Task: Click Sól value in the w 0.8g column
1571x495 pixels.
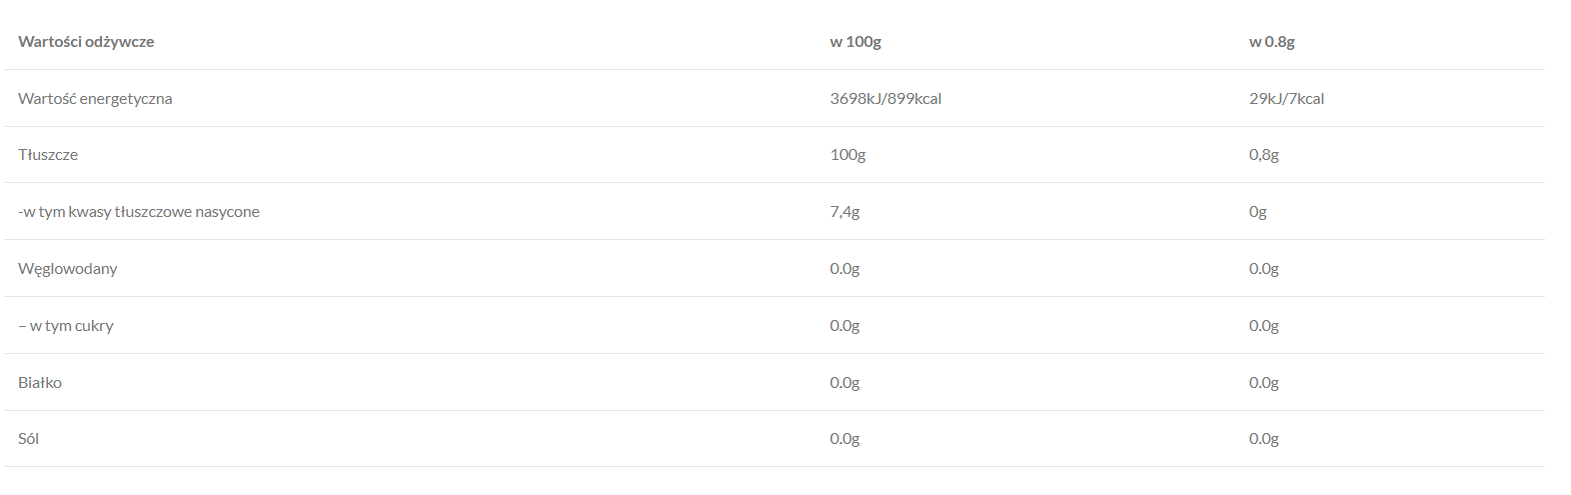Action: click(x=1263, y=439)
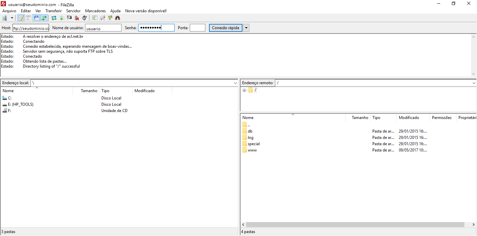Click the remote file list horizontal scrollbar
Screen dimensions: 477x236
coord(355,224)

★ ★ ★

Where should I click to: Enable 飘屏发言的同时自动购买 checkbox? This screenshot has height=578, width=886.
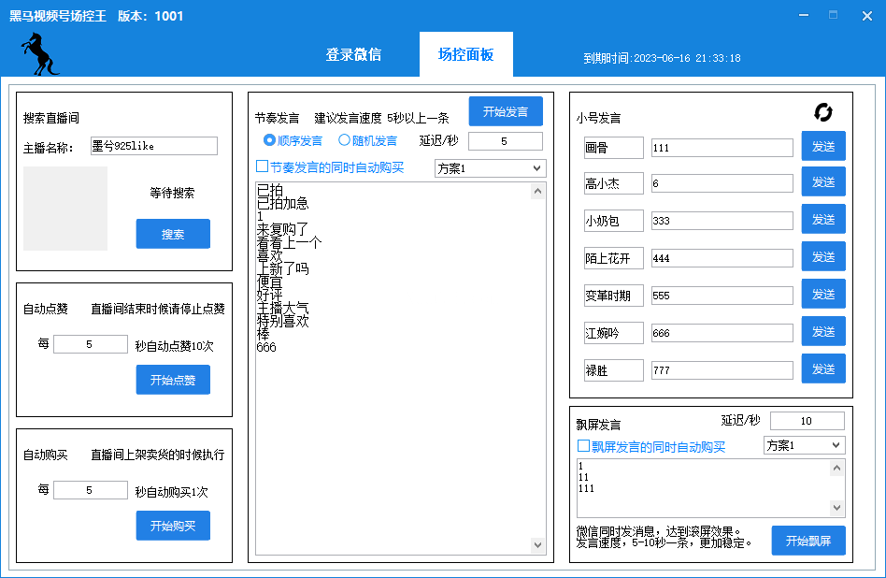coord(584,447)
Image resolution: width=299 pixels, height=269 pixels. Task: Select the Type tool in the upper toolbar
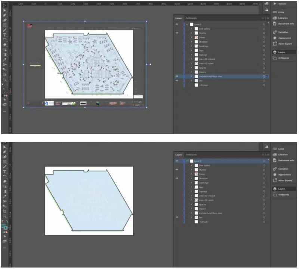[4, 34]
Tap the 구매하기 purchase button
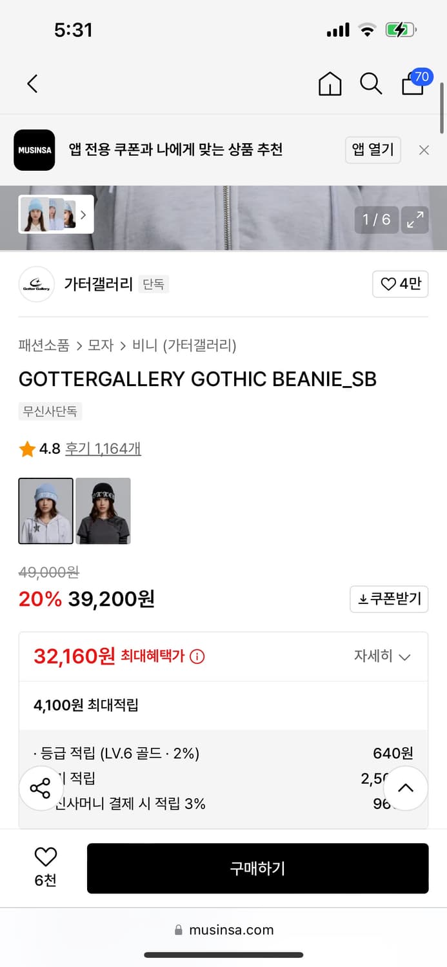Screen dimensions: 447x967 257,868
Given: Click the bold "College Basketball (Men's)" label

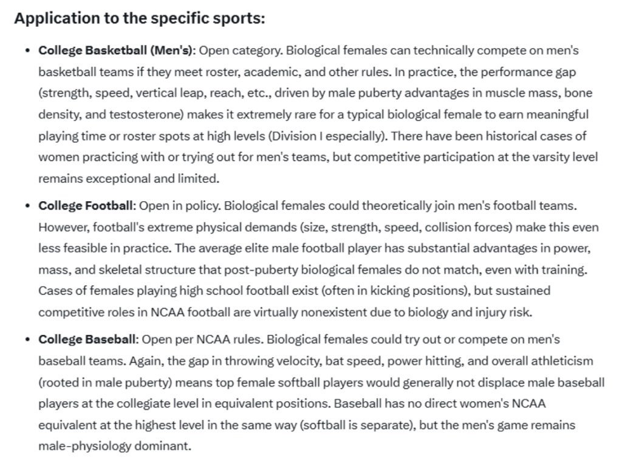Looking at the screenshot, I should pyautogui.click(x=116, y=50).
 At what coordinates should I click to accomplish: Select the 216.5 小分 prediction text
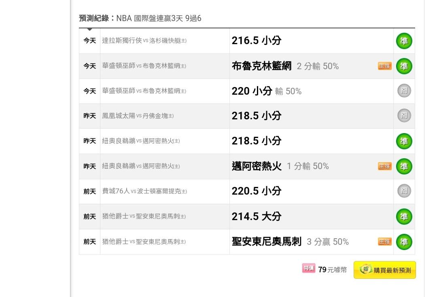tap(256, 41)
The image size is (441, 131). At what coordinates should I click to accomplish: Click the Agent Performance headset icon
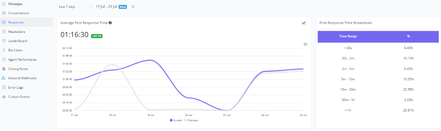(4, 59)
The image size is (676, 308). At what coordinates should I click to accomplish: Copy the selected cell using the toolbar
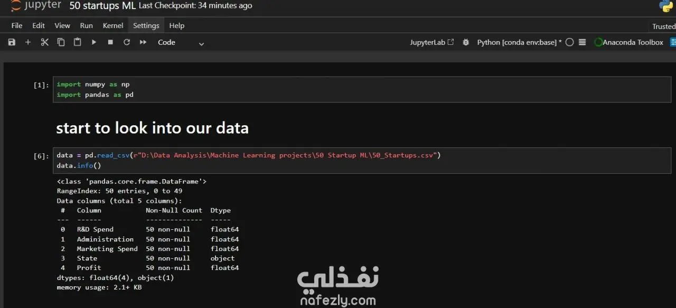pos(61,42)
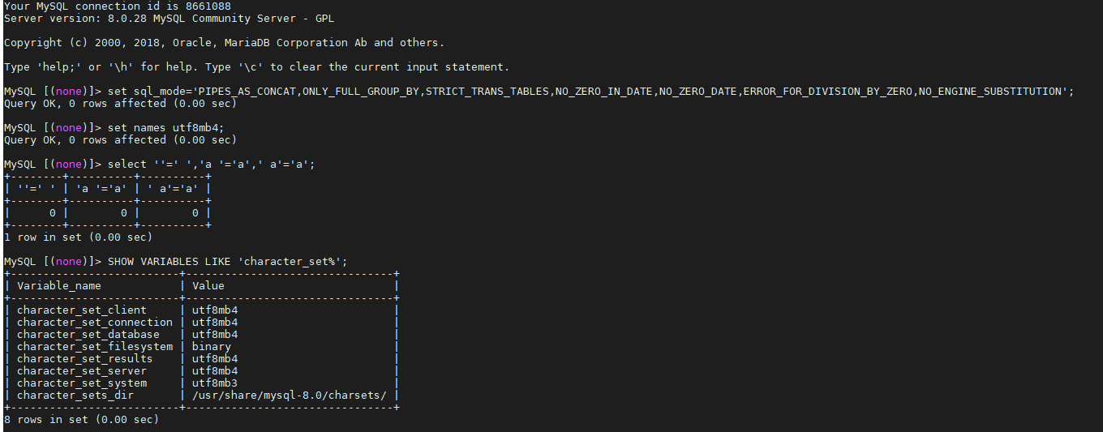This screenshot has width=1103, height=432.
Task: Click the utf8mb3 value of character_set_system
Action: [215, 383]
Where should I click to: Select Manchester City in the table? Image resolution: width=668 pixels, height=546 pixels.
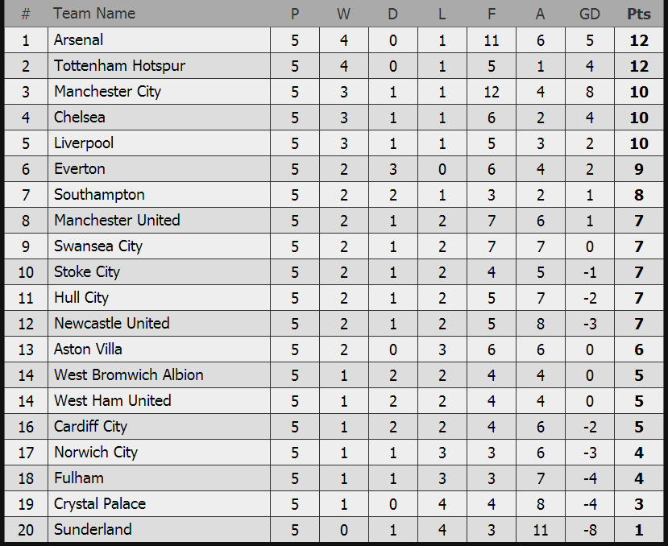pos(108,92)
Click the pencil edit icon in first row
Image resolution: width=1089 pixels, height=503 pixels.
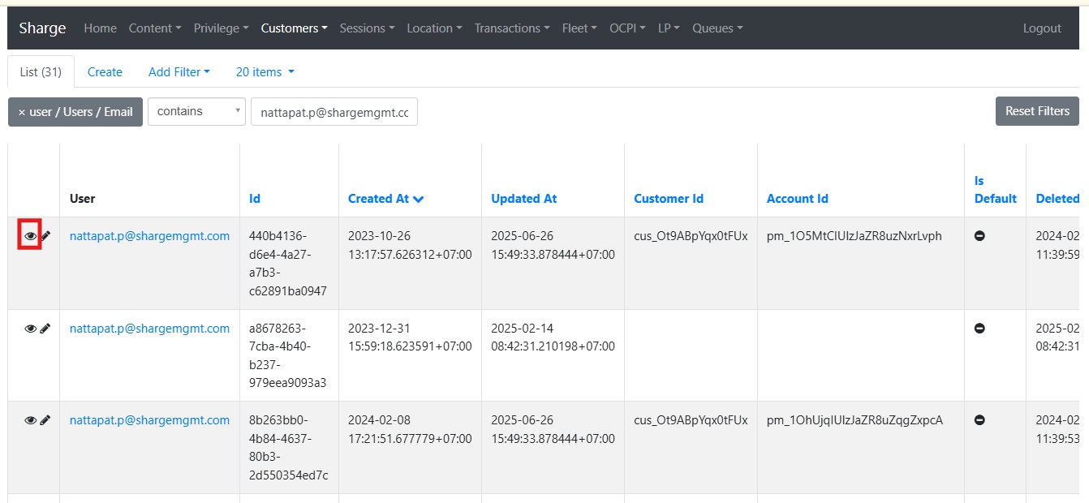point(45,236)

★ ★ ★

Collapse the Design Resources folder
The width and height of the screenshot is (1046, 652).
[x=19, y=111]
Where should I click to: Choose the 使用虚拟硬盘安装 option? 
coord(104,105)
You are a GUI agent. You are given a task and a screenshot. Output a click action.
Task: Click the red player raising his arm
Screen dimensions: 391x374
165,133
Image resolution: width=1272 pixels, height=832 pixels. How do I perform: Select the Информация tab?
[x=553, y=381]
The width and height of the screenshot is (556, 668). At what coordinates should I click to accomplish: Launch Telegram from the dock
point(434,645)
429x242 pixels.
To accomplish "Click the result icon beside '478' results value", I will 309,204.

★ ★ ★

Set down again, word for word, the stretch of records from the line with "Task: Click the red player raising his arm" to the line with "429x242 pixels.", both of those lines included.

Task: Click the red player raising his arm
Screen dimensions: 391x374
165,133
Image resolution: width=1272 pixels, height=832 pixels. How do I perform: Select the Информация tab?
[x=553, y=381]
The width and height of the screenshot is (556, 668). At what coordinates should I click to accomplish: Launch Telegram from the dock
point(434,645)
429x242 pixels.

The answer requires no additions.